よって、その生き物たちが煌々とする姿が、はっきりと見えた。


「きれーだろ?俺のお気に入りでさ〜。大きいとこ行きゃ、いくらでも見られるんだけど、ここだと独占できっから」

へへ、と隣で慶次が笑い、幸村を見下ろす。


「…はい。綺麗…、でござる…」


幸村も、慶次の顔を見て答えた。



「………」
「………」


彼の言う通り、ここは水族館というには規模が小さかった。

全部すぐに見て回れたし、慶次がこれを最後のお楽しみにとっていた気持ちも、易く窺える。

六時半まではまだ時間があるが、


「…そろそろ、帰んないとな」

慶次が呟くと、


「──いえ。もう、このまま店に行きまするので。…もう少し、見ていとうござる」

と、幸村はケースの中の光を、瞳に映す。


「………」

慶次は何も返さなかったが、変わらぬ姿勢で、視線だけ前に戻した。


ケースの前にある手すりに両手を置き、少し身を屈めるように見る。
それでも、ガラスに映るぼんやりとした影は、慶次の方が高かった。





「…言っても良い?」
「え?」

だが、慶次は前を向いたまま、


「さっけに聞いたから、お前が答える必要はねぇからさ。…だからって、痛みを回避できやしねんだけど…」
「──…」

幸村の指が揺れたのが分かる。…が、もう見なかったことにするしかない。



「…ごめん、一回だけ言わせて」


「…ッ!」

向き合い、片手で幸村の肩を軽く引き、耳元に唇を寄せる。



「──…」


…囁いた後、すぐに離した。


その前に、一瞬自分の方へ引き寄せようとした。が、それを考え直してからの行動だったらしく、反動により幸村の身体が少しぐらつく。

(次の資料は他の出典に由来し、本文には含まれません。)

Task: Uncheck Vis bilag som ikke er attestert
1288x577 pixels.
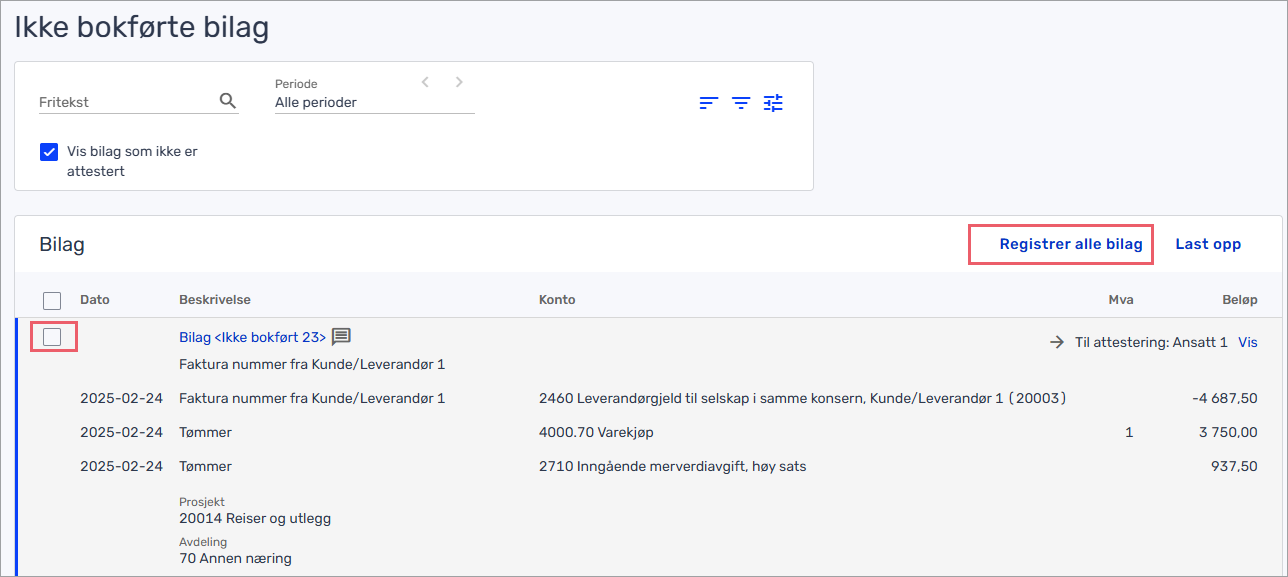Action: tap(49, 152)
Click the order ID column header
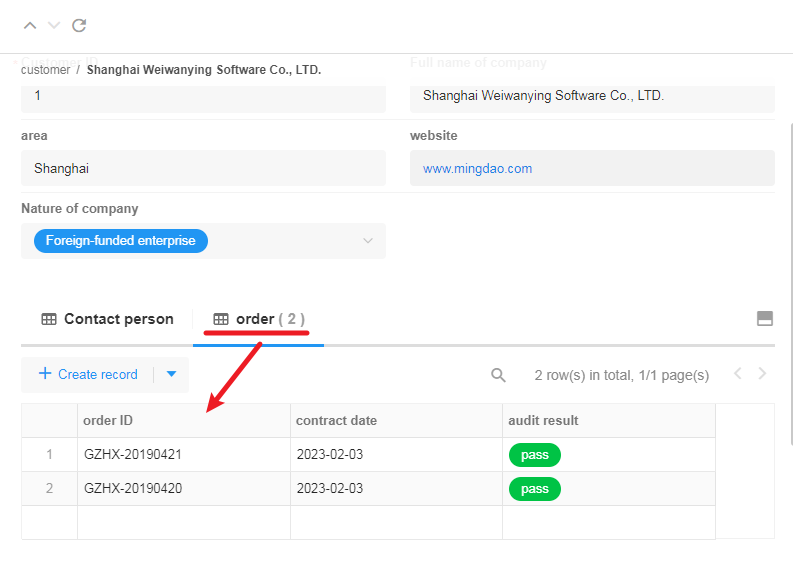 [108, 421]
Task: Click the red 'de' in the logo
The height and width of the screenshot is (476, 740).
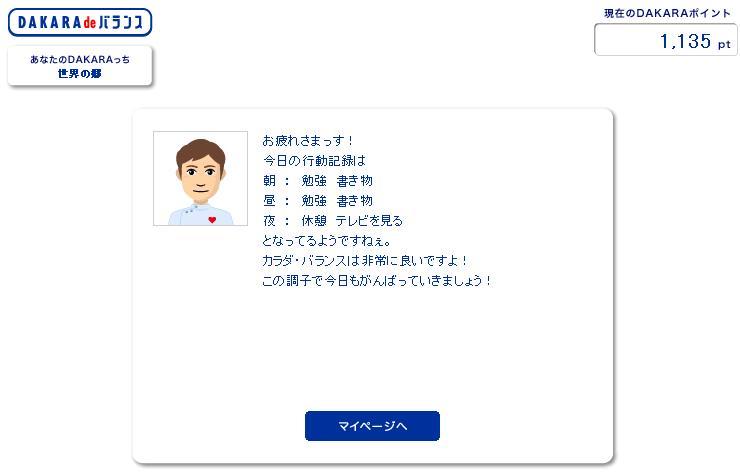Action: click(90, 22)
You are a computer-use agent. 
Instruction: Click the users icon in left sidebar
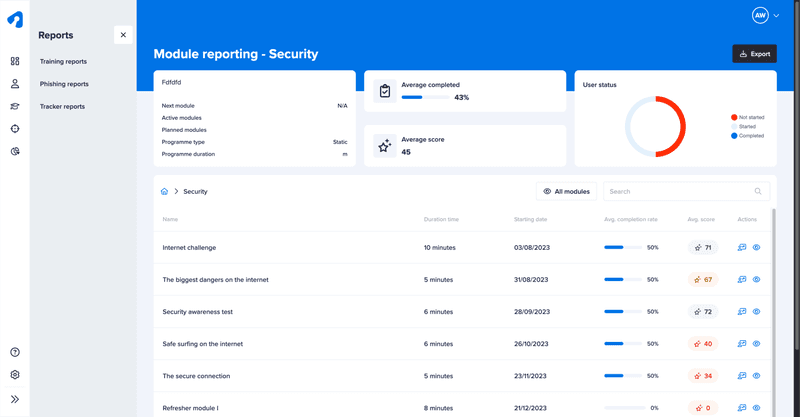pos(15,84)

しかし、安定するまで慶次が片手を離さなかったため、幸村は何事もなく済んだ。


──表情と、胸の内以外は。



「…本当は、する気満々だったんだけどな?だから、ここ来て…、こんな密室に入れてさ」

あはは…と、慶次は苦笑いを浮かべ、


「危ない危ない。お前を、打ち上げに行けなくするとこだったよ」



「……」

幸村が何も言えずにいると、


「あ…、変な意味じゃねーよ?何か、普通にくっ付いたまま、離れらんなくなる気がしてさぁ。うわ、こりゃヤベーなって」



「──はい…」


幸村の声は、慶次の気持ちをよく理解している音であり、それだけで胸に温かなものが広がっていった。